RESENHA: ENSAIO SOBRE A CEGUEIRA, JOSÉ SARAMAGO

O poeta, romancista e dramaturgo português, José Saramago, nasceu na aldeia de Azinhaga, província do Ribatejo, em Portugal. Autodidata, apenas concluiu estudos secundários, dadas as dificuldades econômicas e familiares. Desenvolveu um percurso profissional do jornalismo à política, com experiências em serralharia, produção e edição literária, bem como em tradução. Estreou na Literatura aos 44 anos, com o romance Terra do Pecado, atuou como crítico literário em revistas e trabalhou no Diário de Lisboa. Em 1975, tornou-se diretor-adjunto do jornal Diário de Notícias. Foi ele o primeiro autor de língua portuguesa a receber o Prêmio Nobel de Literatura, em 1998. Em 1995, foi publicado o livro Ensaio sobre a cegueira. Nele, Saramago quis, entre outros motivos que serão abordados mais adiante, levantar a questão do desinteresse, do egoísmo humano perante as coisas que acontecem no mundo todos os dias.

A obra inicia com uma cena de trânsito: um homem, enquanto esperava o sinal verde para poder seguir, de repente cegou. Mas a cegueira é diferente da que todos conhecem, é uma cegueira branca e que foi se alastrando a cada dia.

Por achar que se tratava de uma epidemia, o governo resolveu isolar todos os cegos em um manicômio, numa espécie de quarentena, com a finalidade de controlar este surto de cegueira branca. Mas não deu certo, pois a cada dia mais pessoas eram acometidas desse mal.

Durante esse período de quarentena, os instintos humanos mais escondidos e os seus verdadeiros sentimentos, perante às necessidades, às dificuldades e o medo, vão sendo revelados. No entanto, entre tantos cegos isolados, existe uma mulher que ainda consegue enxergar. É a esposa do médico, do oftalmologista. Ela é a única que vê toda a beleza do mundo descrita pelo autor, mas também vê toda a desgraça humana e não sabe explicar se se sente feliz ou triste por isso, pois presenciava cada cena, desde as mais belas como a felicidade das mulheres ao tomar um banho de chuva, na varanda, ou o desgosto em ver seu marido transar com outra bem na sua frente, o horror em ver cachorros devorando o cadáver de uma pessoa ou até mesmo a violência que sofreu quando as mulheres de sua camarata foram estupradas.

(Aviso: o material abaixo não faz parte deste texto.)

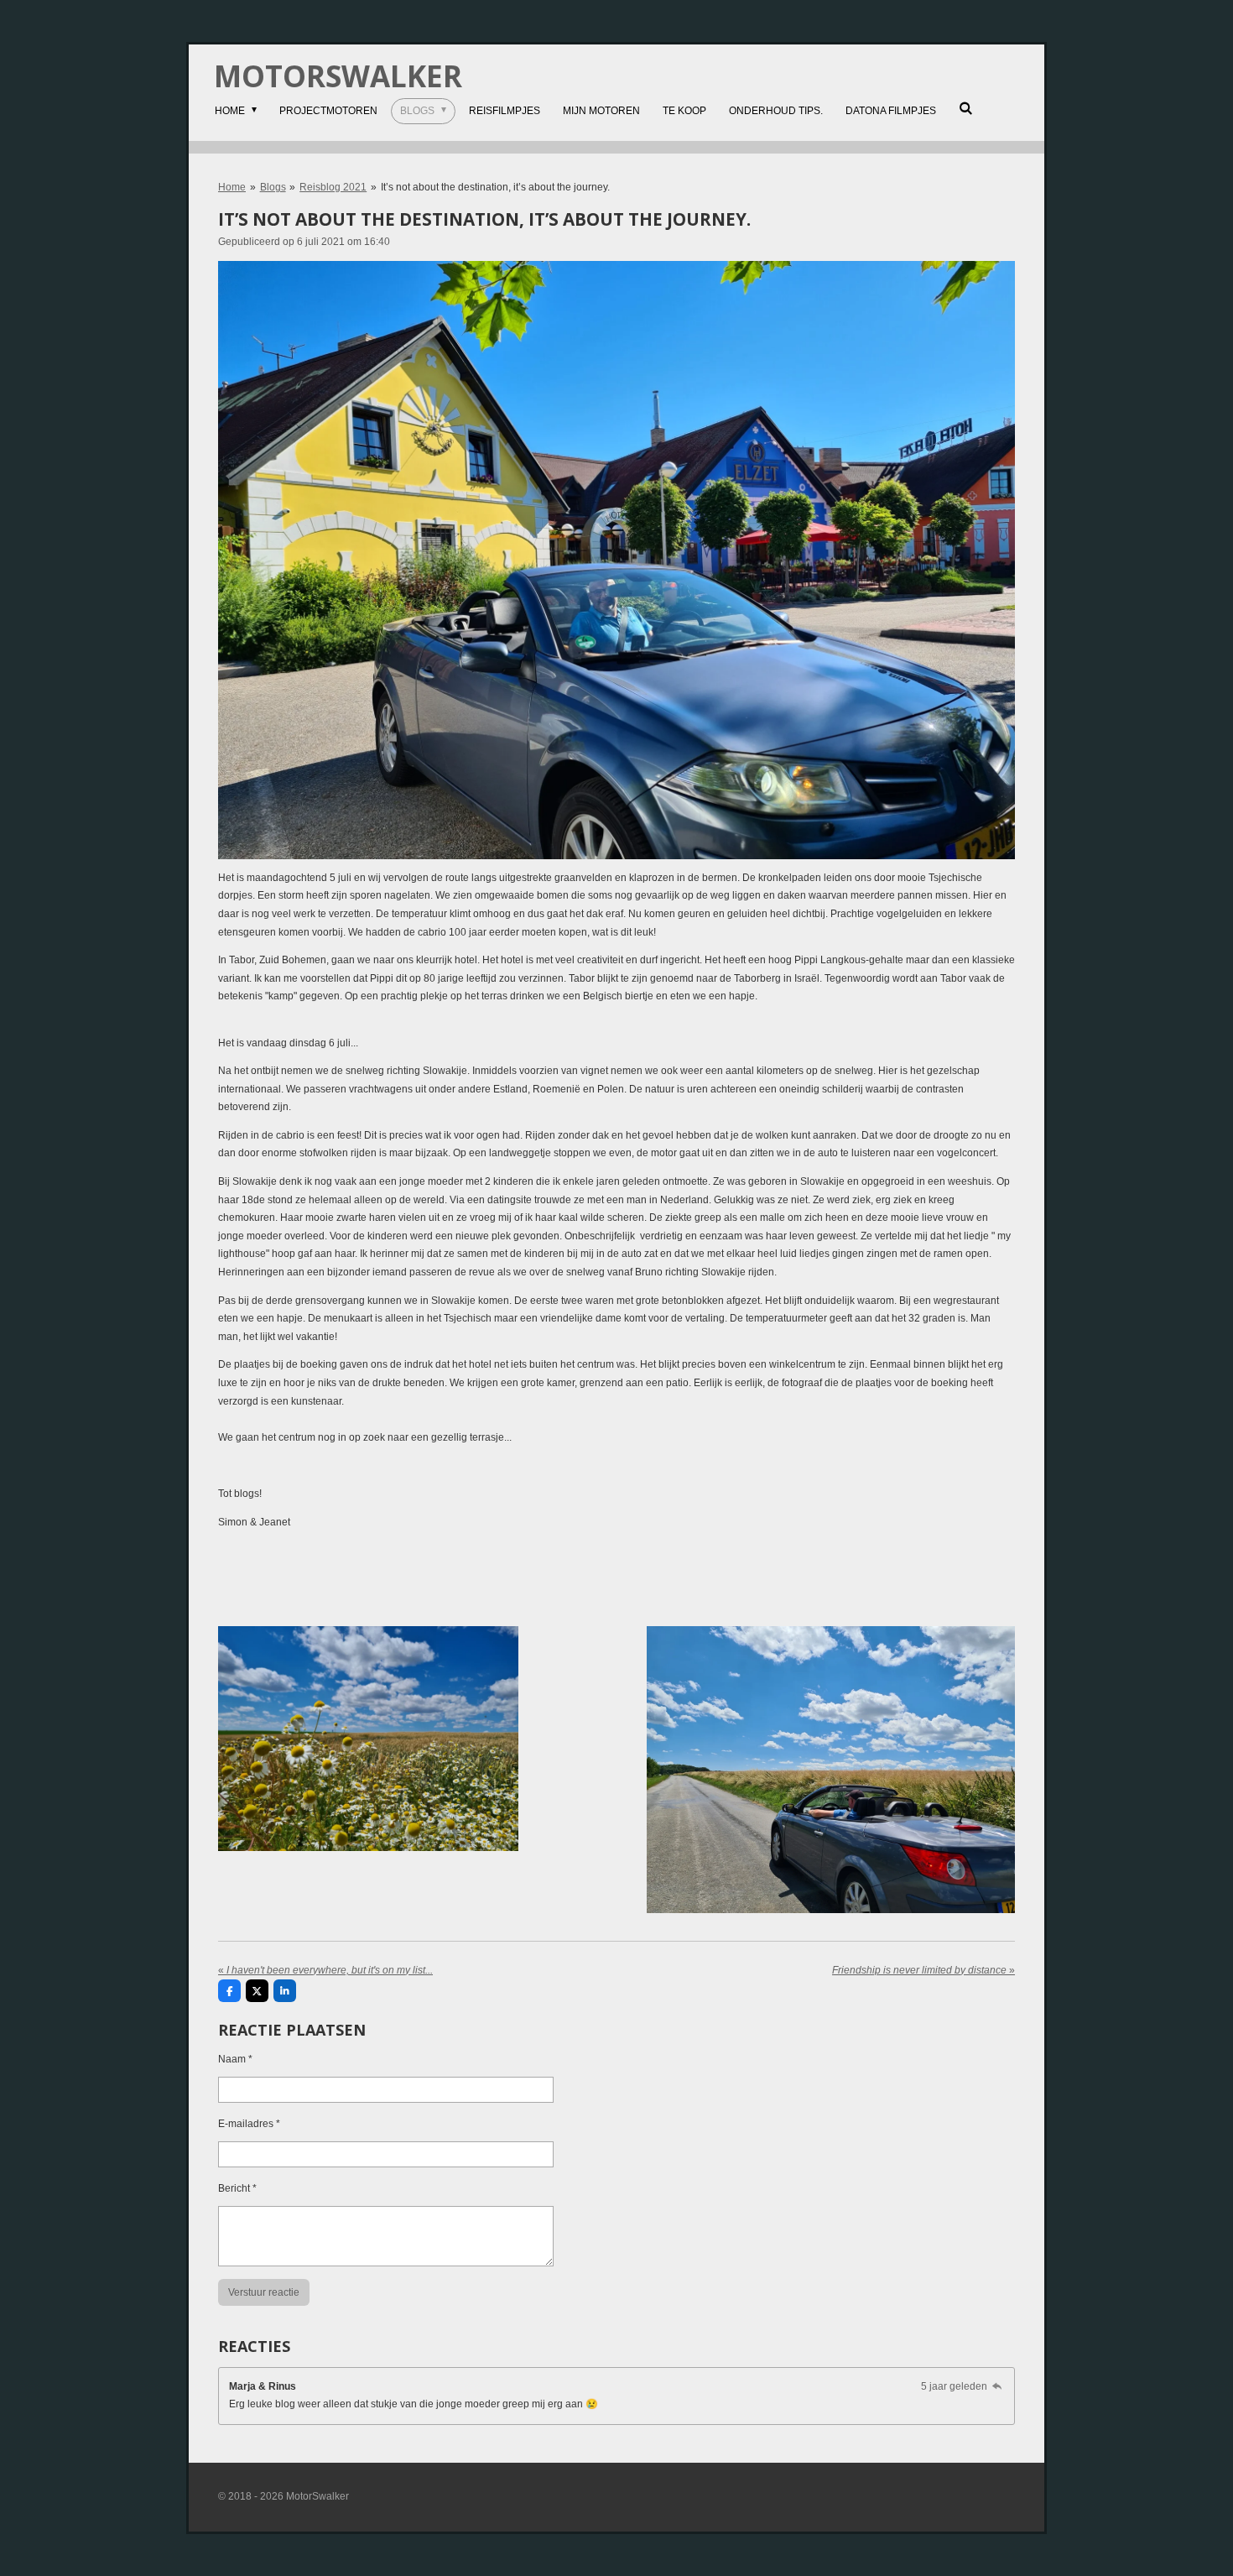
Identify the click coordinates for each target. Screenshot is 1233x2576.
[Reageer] (997, 2386)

Da mesma forma, o velho da venda preta relata o que acontece do lado de fora do manicômio, através das notícias do rádio e do que via quando ainda estava do lado de fora. É ele que fala da realidade do mundo, já que passou algum tempo sem ser “contagiado”, do caos que se instalou, das atitudes impensadas de quem está no poder tentando isolar o problema ao invés de estudá-lo e resolvê-lo. Ele é que “enxerga” o quanto estão acomodados e alienados, pois as regras são quebradas e ninguém mais vê quem está agindo errado. Com o passar dos dias, as “máscaras” sociais deixam de ser importantes e necessárias na vida dos cegos na camarata, tanto que ninguém se trata pelos nomes, suas identidades resumem-se às suas profissões, características ou até mesmo às situações em que se encontravam. Essa posição confirma-se na fala da mulher do médico:

Tão longe estamos do mundo que não tarda que comecemos a não saber quem somos, nem nos lembramos sequer de dizer-nos como nos chamamos, e para quê, para que iriam servir-nos os nomes, nenhum cão reconhece outro cão, ou se lhe dá a conhecer, pelos nomes que lhes foram postos, é pelo cheiro que identifica e se dá a identificar, nós aqui somos como uma outra raça de cães, conhecemo-nos pelo ladrar, pelo falar, o resto, feições, cor dos olhos, da pele, do cabelo, não conta, é como se não existisse, eu ainda vejo, mas até quando (pág. 64).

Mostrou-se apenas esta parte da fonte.